One wonders for whose benefit this elaborate pictorial
account was intended. In Roman times, the monument formed
the center of a small court flanked by public buildings at
least two stories tall, but even that does not quite answer
our question. Nor does it explain the evident success of our
column, which served as the model for several others of the
same type. But let us take a closer look at the scenes
visible in our figure 277. In the center of the
bottom strip, we see the upper part of a large river-god
representing the Danube. To the left are some riverboats
laden with supplies, and a Roman town on the rocky bank,
while to the right, the Roman army crosses the river on a
pontoon bridge. The second strip shows Trajan addressing his
soldiers (to the left) and the building of fortifications.

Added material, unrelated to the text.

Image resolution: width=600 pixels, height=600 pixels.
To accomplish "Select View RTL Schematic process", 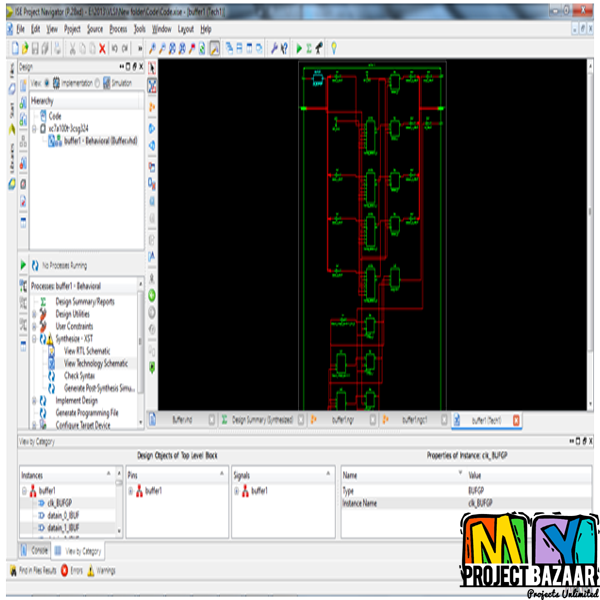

The third depicts the construction of a garrison camp and
bridge as the Roman cavalry sets out on a reconnaissance
mission (on the right). In the fourth strip, Trajan's foot
soldiers are crossing a mountain stream (center); to the
right, the emperor addresses his troops in front of a Dacian
fortress. These scenes are a fair sampling of the events
depicted on the column. Among the more than 150 separate
episodes, actual combat occurs only rarely, while the
geographic, logistic, and political aspects of the campaign
receive detailed attention, much as they do in Julius
Caesar's famous account of his conquest of Gaul.

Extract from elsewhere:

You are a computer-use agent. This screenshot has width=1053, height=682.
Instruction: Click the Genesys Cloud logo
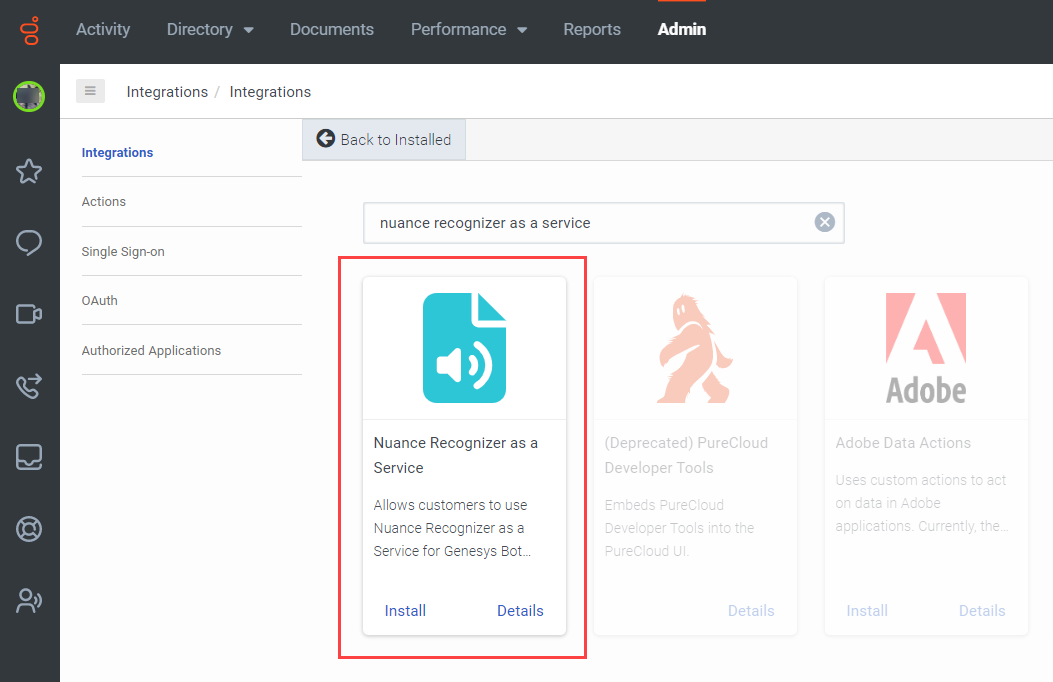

Only at one other time have we seen this matter-of-fact
visualization of military operations—in Assyrian reliefs
such as that in figure 104. Was there an indirect
link between the two? And, if so, of what kind? The question
is difficult to answer, especially since no examples of the
Roman antecedents for our reliefs survive: the panels
showing military conquests that were carried in triumphal
processions. At any rate, the spiral frieze on the Column of
Trajan was a new and demanding framework for historic
narrative which imposed a number of difficult conditions
upon the sculptor. Since there could be no clarifying
inscriptions, the pictorial account had to be as
self-sufficient and explicit as possible, which meant that
the spatial setting of each episode had to be worked out
with great care. Visual continuity had to be preserved
without destroying the inner coherence of the individual
scenes. And the actual depth of the carving had to be much
shallower than in reliefs such as those on the Arch of
Titus. Otherwise the shadows cast by the projecting parts
would make the scenes unreadable from below.
Our artist has solved these problems with great success, but
at the cost of sacrificing all but the barest remnants of
illusionistic spatial depth. Landscape and architecture are
reduced to abbreviated "stage sets," and the ground on which
the figures stand is tilted upward. All these devices had
already been employed in Assyrian narrative reliefs. Here
they assert themselves once more, against the tradition of
foreshortening and perspective space. In another 200 years,
they were to become dominant, and we shall find ourselves at
the threshold of medieval art. In this respect, the relief
band on the Column of Trajan is curiously prophetic of both
the end of one era and the beginning of the next.